In sanctification, God wants to "make you perfect in every good work to do his will."  This is what is well-pleasing in His sight, not preaching the gospel fluently to yourself or to just keep doing the work of believing you're already all done with approval when you were justified.  That isn't even justification, let alone sanctification.

The purveyors of the false view of sanctification about which I am writing do not care about God's standard or His approval.  They care...about themselves.  They nourish and cherish their own flesh.  Like Peter writes, they deny the Lord that bought them (2 Peter 2:1).  They don't like having a boss, and they get around it with what Peter writes in the next chapter, by wresting scriptures unto their own destruction (2 Pet 3:16).

2 comments:

Bobby Mitchell said...

Spurgeon contended for practical holiness because of justification just like you are. It seems that everybody lauds CHS but maybe few actually read his sermons??? Here is a sample:

"Some, I fear, use the precious blood of Christ only as a quietus to their consciences. They say to themselves, 'He made atonement for sin, therefore let me take my rest. This is doing a grievous wrong to the great sacrifice. I grant you that the blood of Jesus does speak better things than that of Abel, and that it sweetly cries, 'Peace!

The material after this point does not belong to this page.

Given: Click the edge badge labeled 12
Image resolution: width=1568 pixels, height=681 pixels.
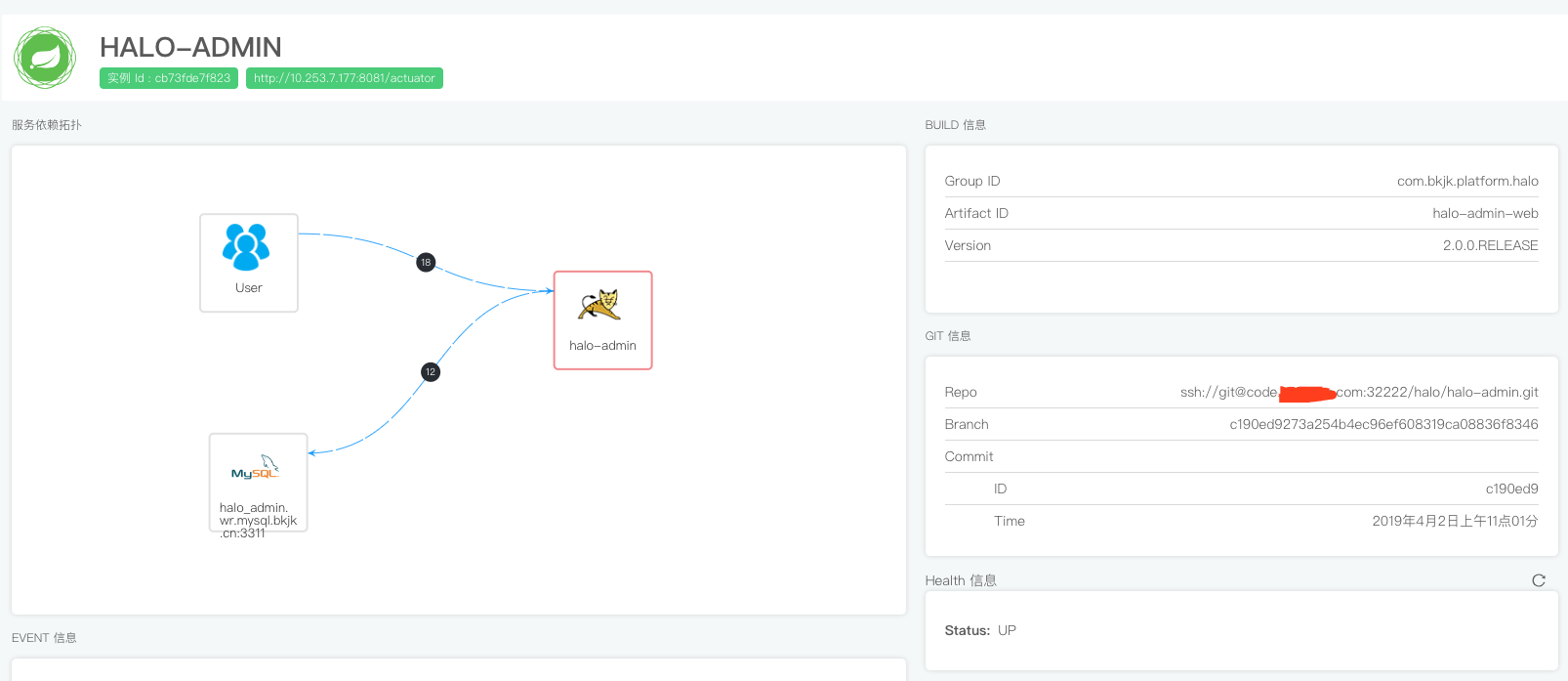Looking at the screenshot, I should (431, 372).
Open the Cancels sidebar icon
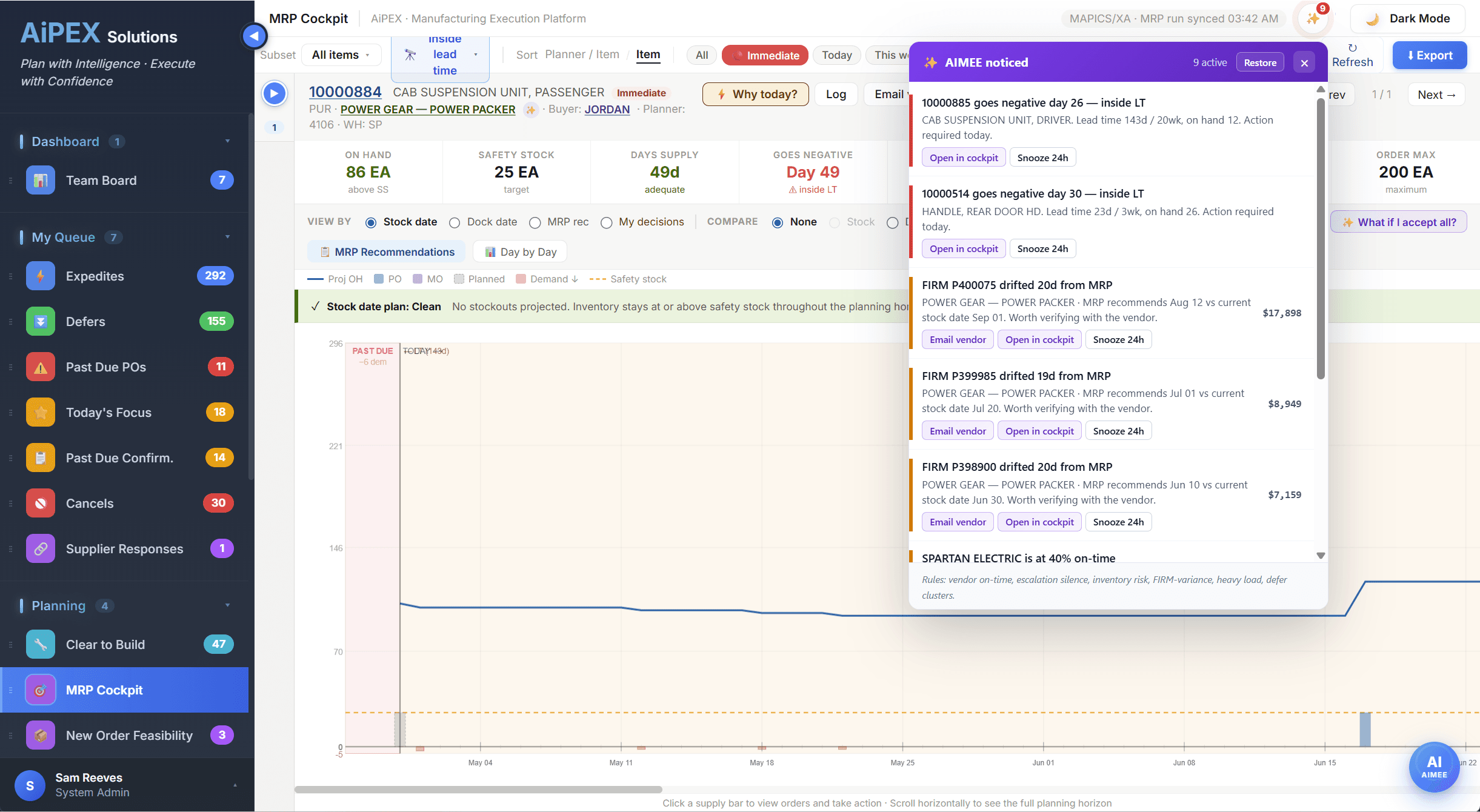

Peace!' within the troubled conscience; but that is not all that it does. A man who wants the blood of Jesus for nothing but the mean and selfish reason, that after having been forgiven through it he may say, 'Soul, take thine ease, eat, drink, and be merry: hear sermons, enjoy the hope of eternal felicity, and do nothing'— such a man blasphemes the precious blood, and makes it an unholy thing. We are to use the glorious mystery of atoning blood as our chief means of overcoming sin and Satan: its power is for holiness. See how the text puts it: 'They overcame him by the blood of the Lamb': these saints used the doctrine of atonement not as a pillow to rest their weariness, but as a weapon to subdue their sin. O my brothers, to some of us atonement by blood is our battle-axe and weapon of war, by which we conquer in our struggle for purity and godliness— a struggle in which we have continued now these many years. By the atoning blood we withstand corruption within and temptation without. This is that weapon which nothing can resist."

Kent Brandenburg said...

Thanks.

It's a great quote. Great connection between positional and practical, justification and sanctification, through the blood of Christ by Spurgeon.

It is amazing the variety of false doctrine.